Louis spent twelve years growing up in rural Alabama, where little is known of his childhood. He suffered from a speech impediment and spoke very little until about the age of six. Munroe Barrow was committed to a mental institution in 1916 and, as a result, Joe knew very little of his biological father. Around 1920, Louis's mother married Pat Brooks, a local construction contractor, having received word that Munroe Barrow had died while institutionalized (in reality, Munroe Barrow lived until 1938, unaware of his son's fame).

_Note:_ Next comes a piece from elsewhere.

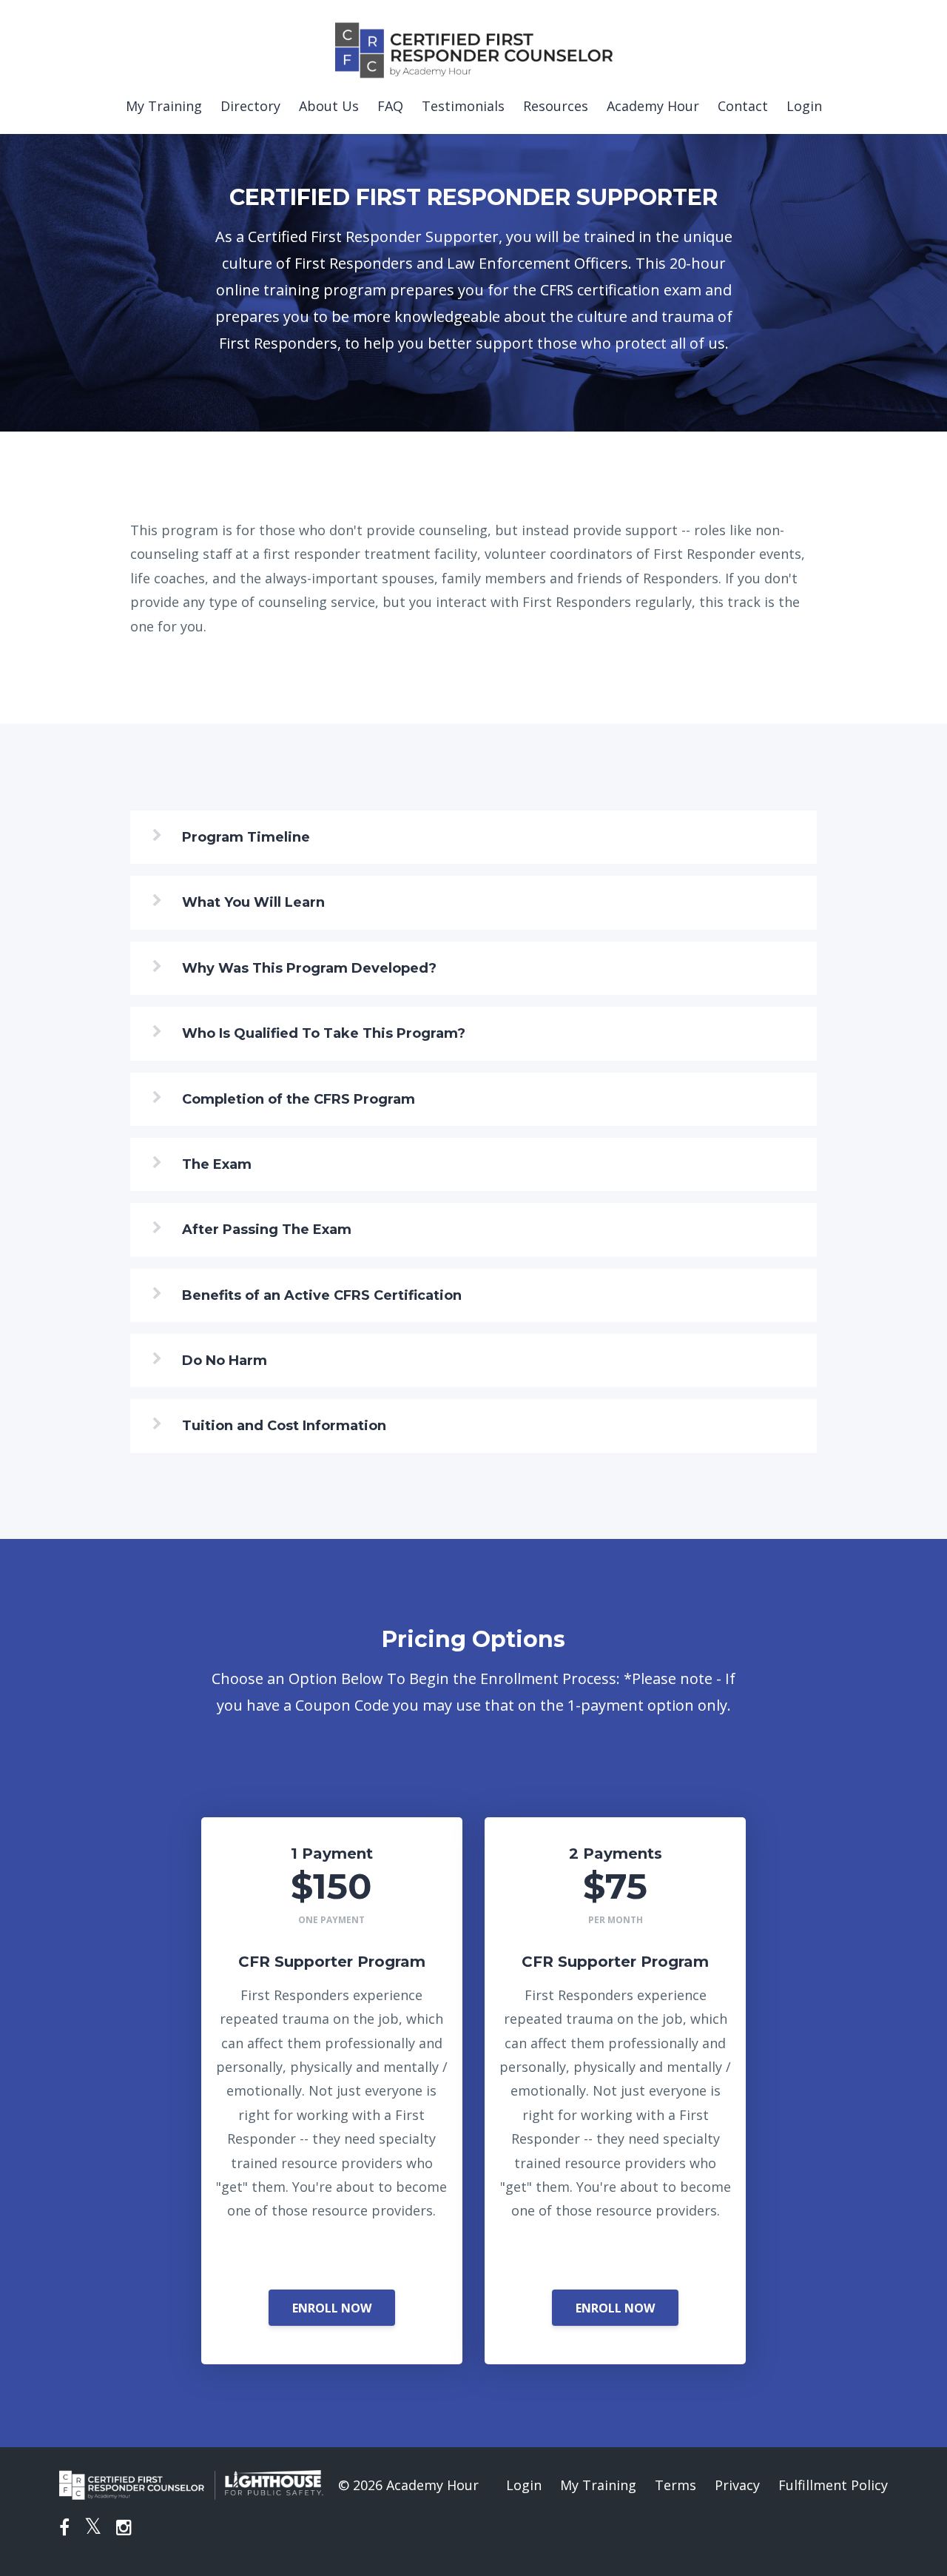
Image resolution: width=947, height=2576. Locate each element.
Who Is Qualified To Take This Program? (323, 1033)
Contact (743, 106)
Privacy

In 1926, shaken by a gang of white men in the Ku Klux Klan, Louis's family moved to Detroit, Michigan, forming part of the post-World War I Great Migration. Joe's brother worked for Ford Motor Company (where Joe would himself work for a time at the River Rouge Plant) and the family settled into a home at 2700 Catherine (now Madison) Street in Detroit's Black Bottom neighborhood.
Louis attended Bronson Vocational School for a time to learn cabinet-making and his mother attempted to get him interested in playing the violin.